Spezielle Unterstützung für Angehörige, die einen geliebten Menschen durch SUDEP verloren haben, gibt es in Deutschland (noch) nicht in organisierter Form. Die Teilnahme an einer Trauergruppe oder einer Epilepsie-Selbsthilfegruppe ist jedoch mittlerweile in fast jeder Stadt möglich. Auch Seelsorger sind gerne bereit mit Gesprächen bei der Trauerarbeit zur Seite zu stehen. Wünschenswert ist auch ein Gesprächsangebot des behandelnden Arztes für die Angehörigen, um eventuelle Fragen zu beantworten. Das ist insbesondere dann hilfreich, wenn noch jemand in der Familie von Epilepsie betroffen ist.

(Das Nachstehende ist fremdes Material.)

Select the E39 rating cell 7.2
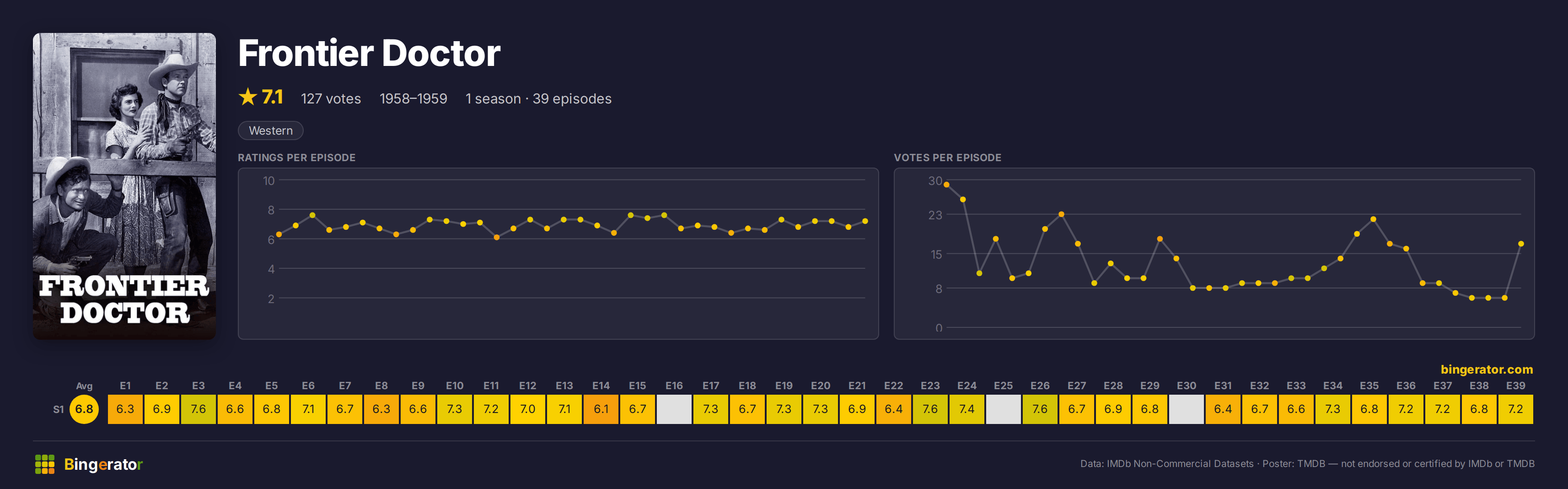The width and height of the screenshot is (1568, 489). pos(1516,408)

Es ist mit Sicherheit schwer einen geliebten Menschen unerwartet zu verlieren, sei es durch SUDEP oder durch eine andere Todesart. Bei Patienten mit einer schwer einstellbaren Epilepsie sollte man sich bewusst ein, dass diese Möglichkeit besteht. Ob durch SUDEP, Unfall im Anfall oder einen Status, es besteht ein Risiko. Aber - auch Patienten mit anderen chronischen Erkrankungen leben mit ähnlichen Unsicherheiten. Vielleicht sollten wir es mit Curd Jürgens halten:

"Besser man gibt seinen Stunden mehr Leben, als seinem Leben mehr Stunden."